IT Operations Guide — Membership One
1. Overview
This guide covers infrastructure management, backup procedures, scaling, security hardening, and disaster recovery for the Membership One platform hosted on Hetzner Cloud.
2. Infrastructure Architecture
Hetzner Cloud Components
Internet
|
[Cloudflare DNS/WAF]
|
[Hetzner Load Balancer]
LB11 (EUR 6/mo)
|
+------+-------+-------+------+
| | | | |
[App-1] [App-2] [App-3] [Infra-1] [Infra-2]
CX32 CX32 CX32 CX22 CX22
| | | | |
+-------+-------+ +--------+
| |
Membership Pods Monitoring Stack
(API + Web) (Prometheus, Grafana,
Loki, Alertmanager,
Icinga)
|
+----+----+----+----+
| | | |
[PG] [Redis] [RMQ] [MinIO]
CPX21 CX11 CX11 Object
Storage
Monthly Cost Estimate
| Resource | Type | Cost/mo |
|---|---|---|
| 3x App nodes | CX32 (4 vCPU, 8 GB) | 3 x EUR 16 = EUR 48 |
| 2x Infra nodes | CX22 (2 vCPU, 4 GB) | 2 x EUR 6 = EUR 12 |
| Managed PostgreSQL | CPX21 | EUR 15 |
| Load Balancer | LB11 | EUR 6 |
| Object Storage | 100 GB | EUR 3 |
| Floating IPs | 2x | EUR 5 |
| Snapshots/Backups | — | EUR 5 |
| Total | ~EUR 94/mo |
Network Configuration
| Service | Port | Protocol | Access |
|---|---|---|---|
| API (Ingress) | 443 | HTTPS | Public |
| PostgreSQL | 5432 | TCP | Internal (K8s network) |
| Redis | 6379 | TCP | Internal |
| RabbitMQ | 5672 | AMQP | Internal |
| RabbitMQ Management | 15672 | HTTP | Internal |
| MinIO | 9000 | HTTP | Internal |
| Prometheus | 9090 | HTTP | Internal |
| Grafana | 3000 | HTTP | Internal (+ Ingress) |
3. Backup Strategy
Overview
| Data Source | Method | Schedule | Retention | Storage |
|---|---|---|---|---|
| PostgreSQL | pg_dump + Hetzner PITR |
Daily 02:00 UTC | 30 days | Hetzner Object Storage |
| PostgreSQL WAL | Continuous archiving | Continuous | 7 days | Hetzner Object Storage |
| Kubernetes state | Velero | Daily 03:00 UTC | 14 days | Hetzner Object Storage |
| MinIO documents | Cross-location replication | Continuous | Same as source | Hetzner Object Storage (secondary location) |
| Sealed Secrets keys | Manual export | After rotation | Indefinite | Vaultwarden |
| Helm values | Git (GitLab) | On change | Indefinite | GitLab |
PostgreSQL Backup
# Manual backup
kubectl exec -n membership-prod deployment/membership-db-backup -- \
pg_dump -h <DB_HOST> -U membership -Fc membership > backup-$(date +%Y%m%d).dump
# Restore from backup
pg_restore -h <DB_HOST> -U membership -d membership -c backup-20260223.dump
# Point-in-time recovery (Hetzner managed)

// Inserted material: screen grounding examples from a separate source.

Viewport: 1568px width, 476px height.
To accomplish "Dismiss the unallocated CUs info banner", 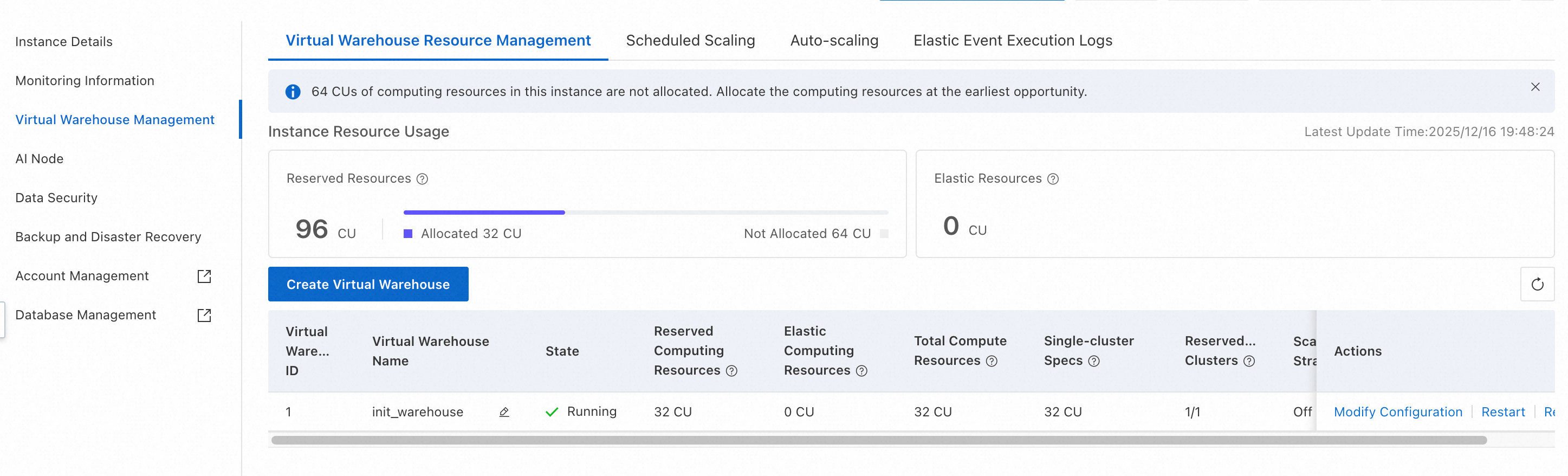I will click(1535, 87).
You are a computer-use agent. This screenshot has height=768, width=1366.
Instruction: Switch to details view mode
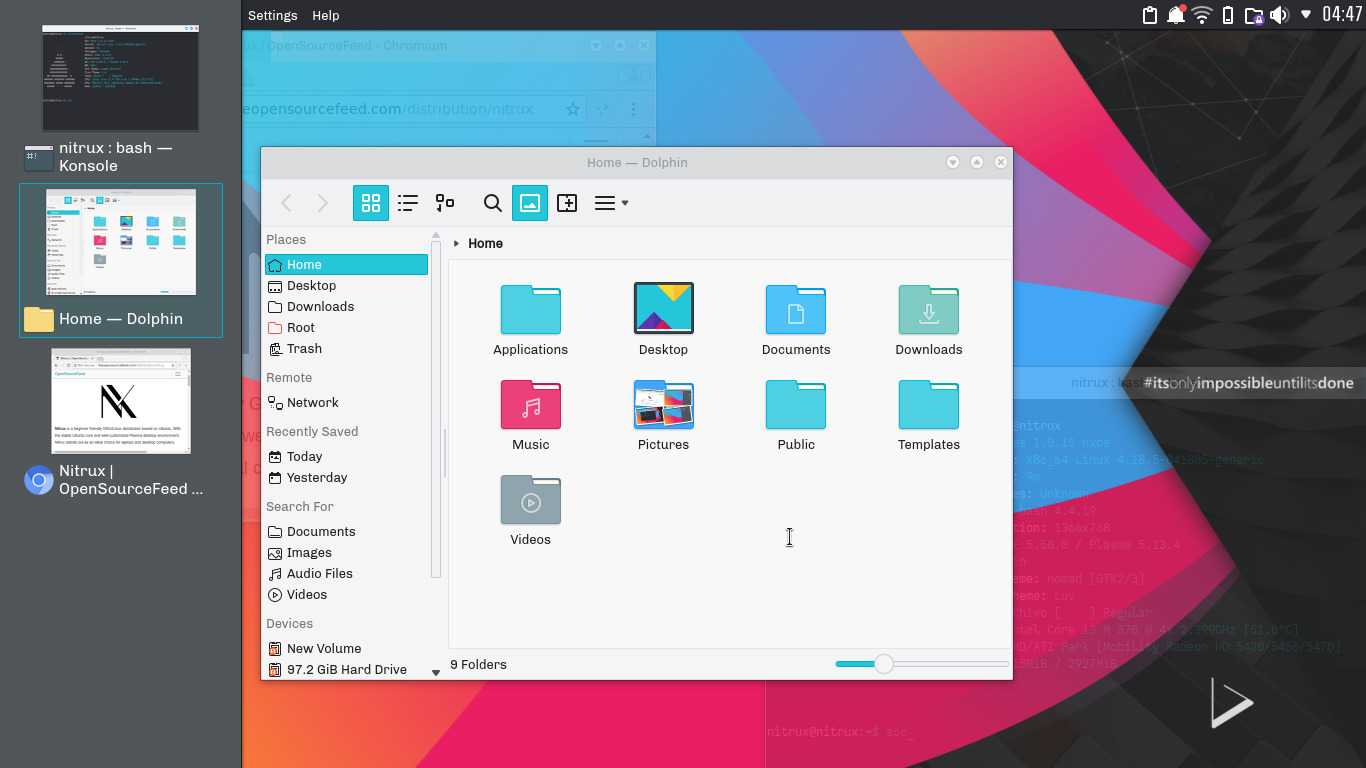coord(445,202)
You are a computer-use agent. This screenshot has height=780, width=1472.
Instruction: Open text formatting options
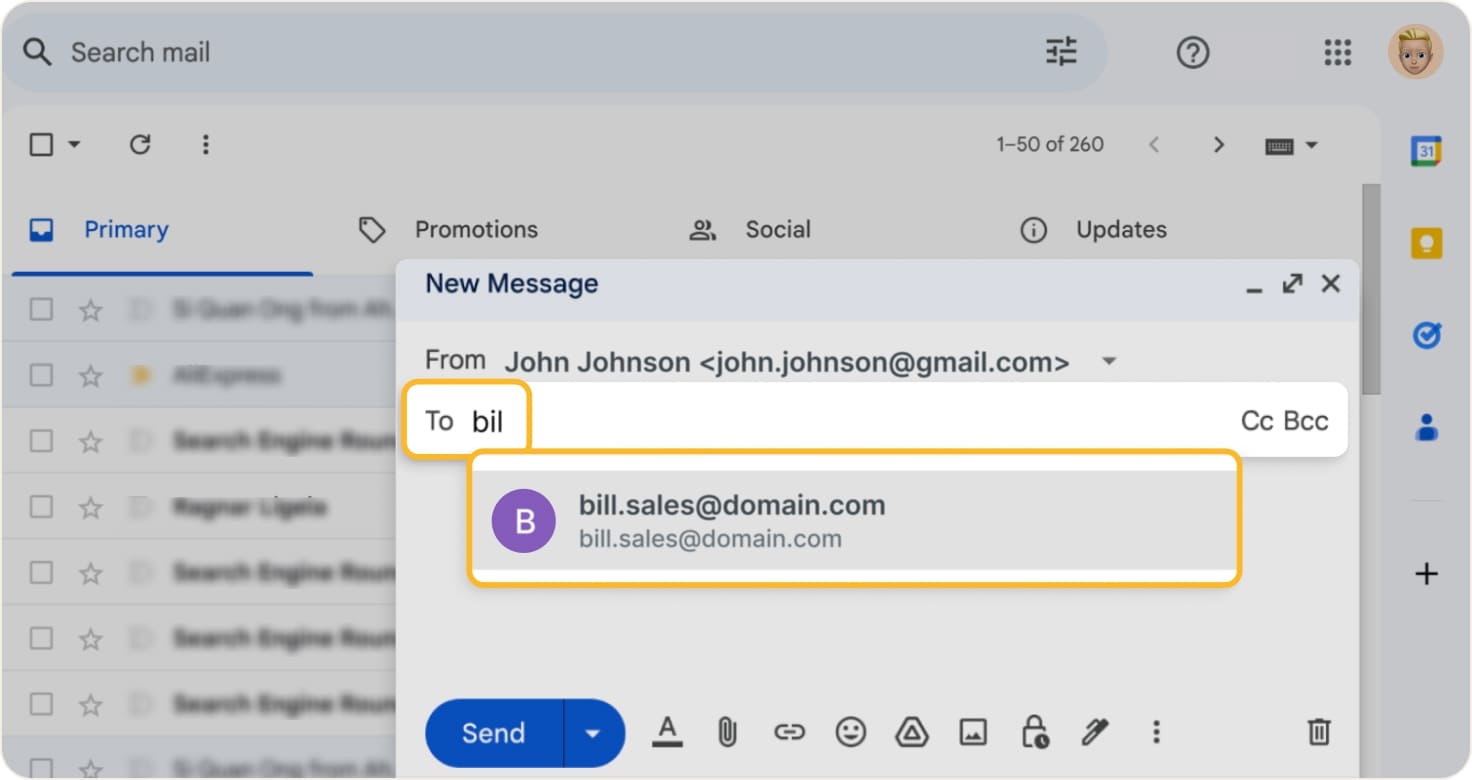coord(667,733)
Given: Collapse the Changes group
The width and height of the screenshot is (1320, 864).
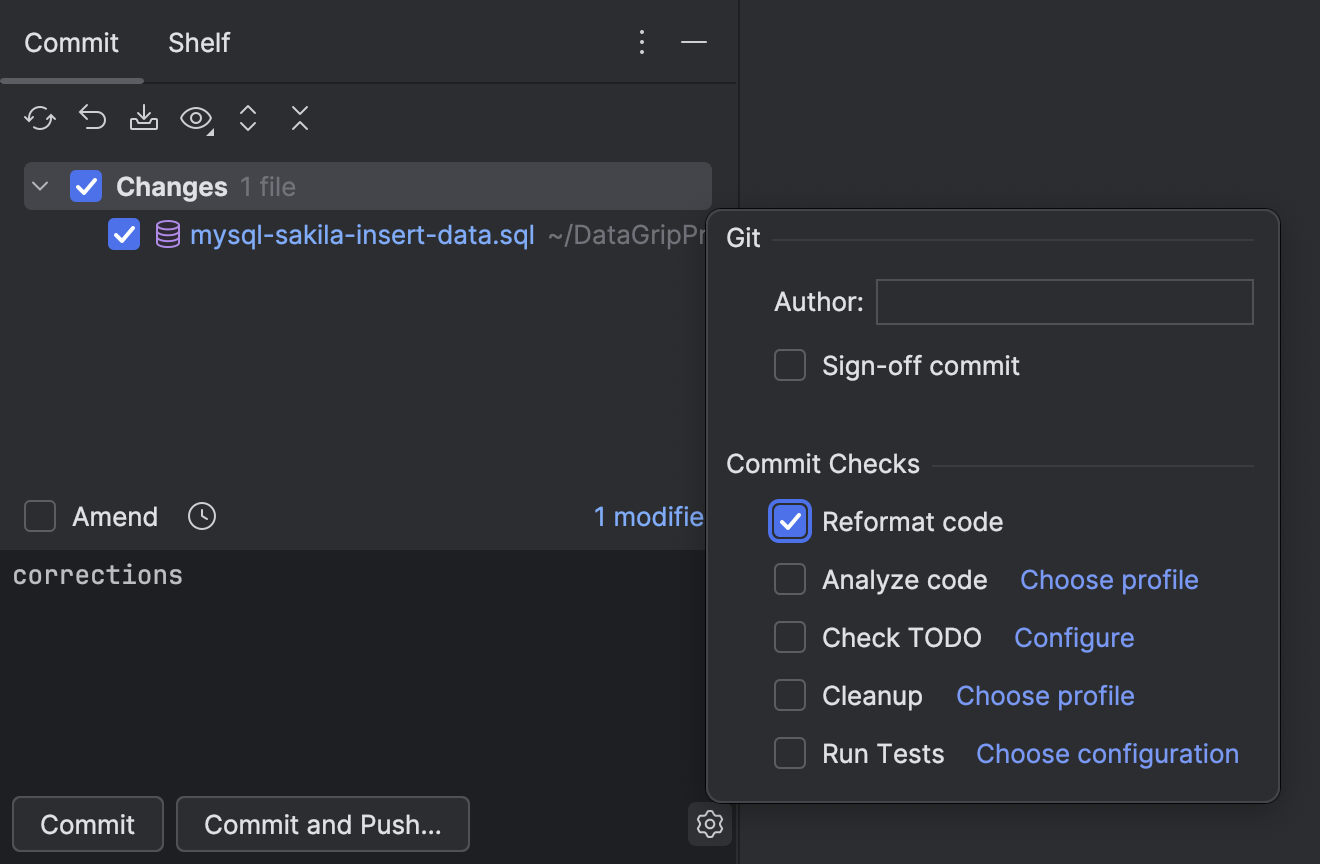Looking at the screenshot, I should pos(39,185).
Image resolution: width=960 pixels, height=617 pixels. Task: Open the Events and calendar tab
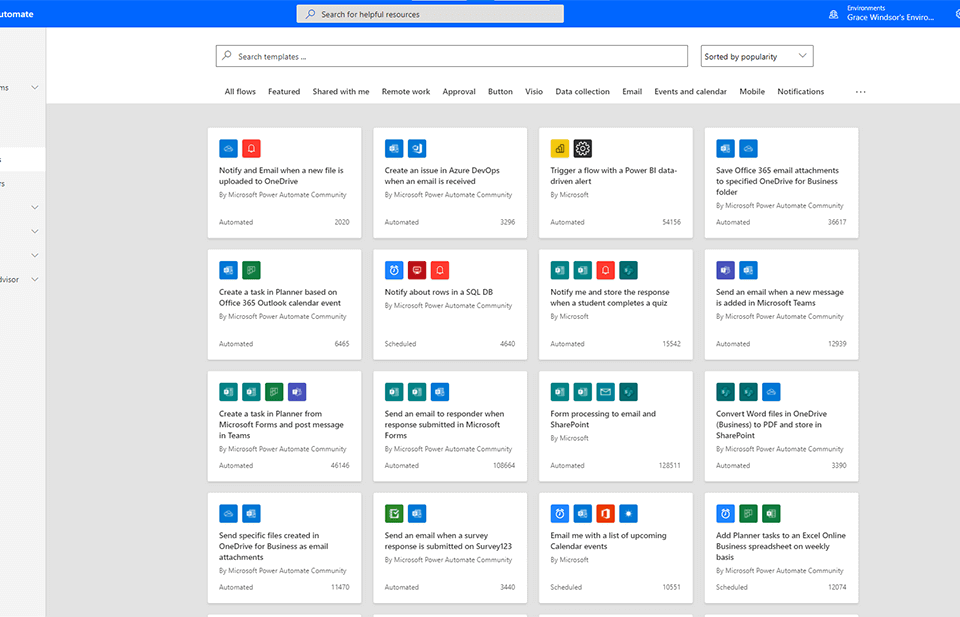[x=690, y=92]
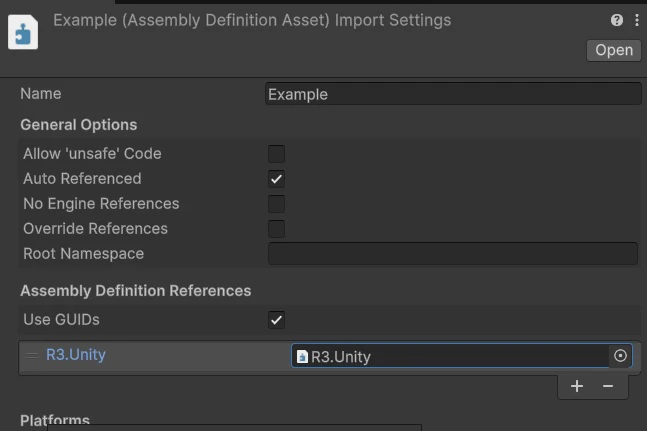The height and width of the screenshot is (431, 647).
Task: Click the drag handle beside R3.Unity
Action: coord(32,355)
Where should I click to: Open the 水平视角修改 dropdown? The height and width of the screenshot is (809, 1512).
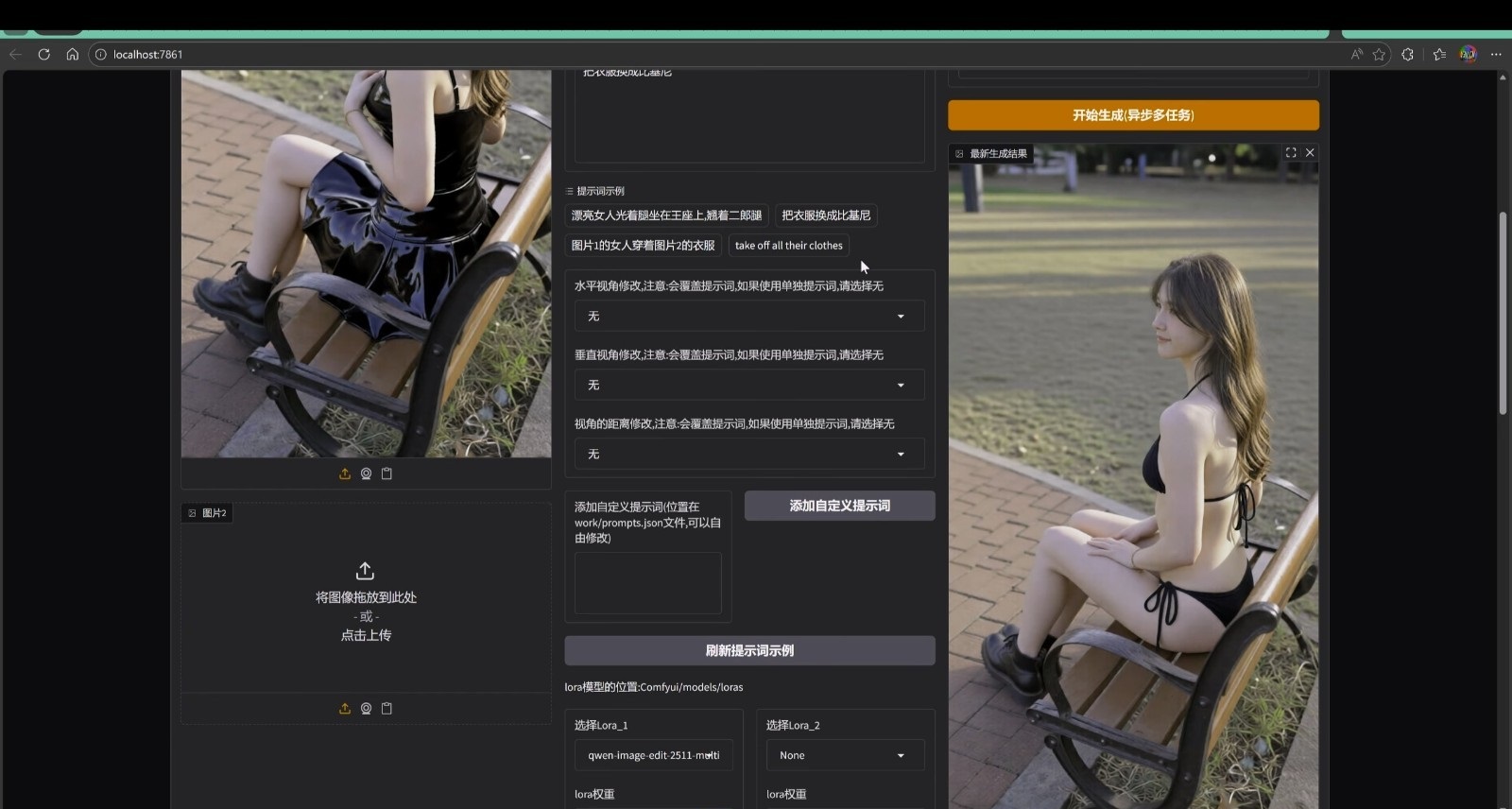[x=748, y=316]
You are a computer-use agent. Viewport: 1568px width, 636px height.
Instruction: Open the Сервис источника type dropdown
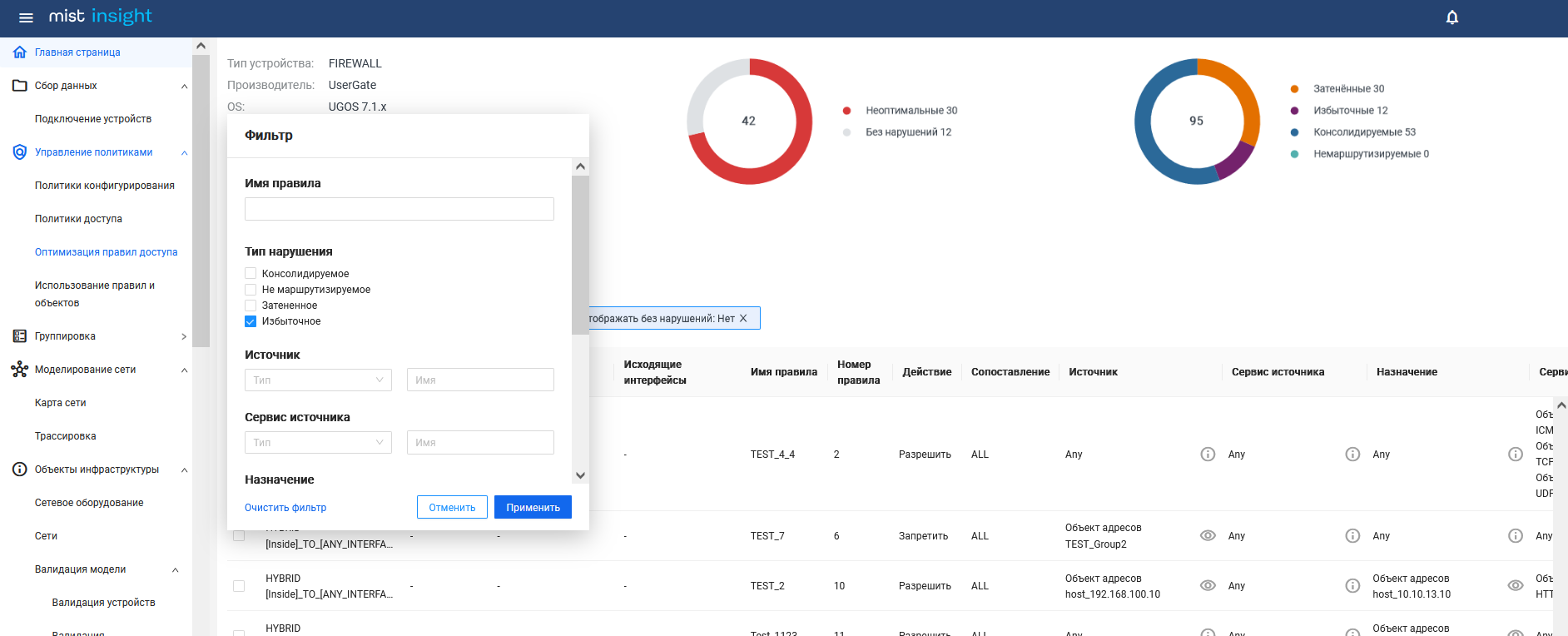coord(318,442)
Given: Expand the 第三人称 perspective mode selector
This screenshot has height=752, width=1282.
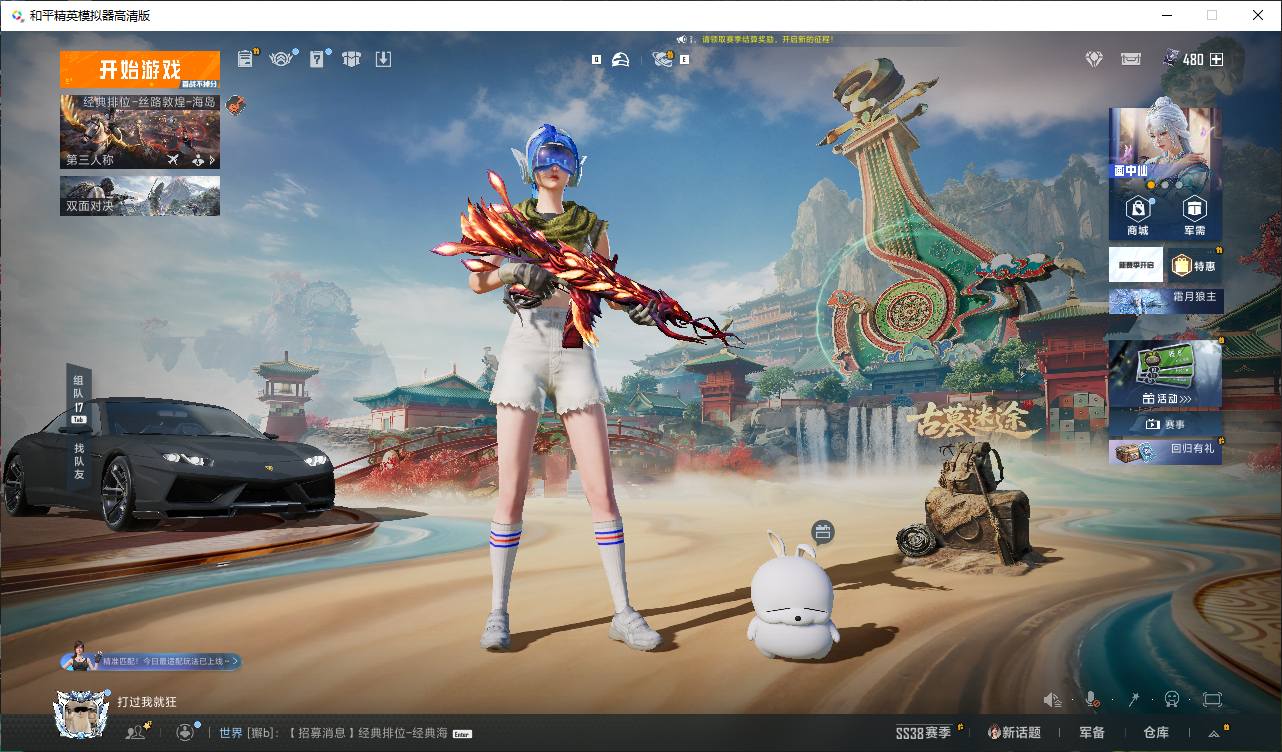Looking at the screenshot, I should coord(139,159).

# Use Hetzner Cloud Console > Databases > Restore > Select timestamp
Velero Backup
# Install Velero
velero install --provider aws \
--bucket membership-backups \
--backup-location-config s3Url=https://s3.hetzner.cloud,region=eu-central \
--use-volume-snapshots=false
# Manual backup
velero backup create membership-manual-$(date +%Y%m%d) \
--include-namespaces membership-prod
# Schedule daily backup
velero schedule create membership-daily \
--schedule="0 3 * * *" \
--include-namespaces membership-prod \
--ttl 336h
# Restore
velero restore create --from-backup membership-manual-20260223
Backup Verification
Run monthly restore tests:
- Restore PostgreSQL backup to a test database
- Verify row counts match production
- Run application health check against restored data
- Document results in backup verification log
4. Scaling Procedures
Horizontal Scaling (HPA)
The Horizontal Pod Autoscaler is configured in production:
# values-production.yaml
autoscaling:
enabled: true
minReplicas: 3
maxReplicas: 6
targetCPUUtilizationPercentage: 70
# Check HPA status
kubectl get hpa -n membership-prod
# Manual scale (override HPA temporarily)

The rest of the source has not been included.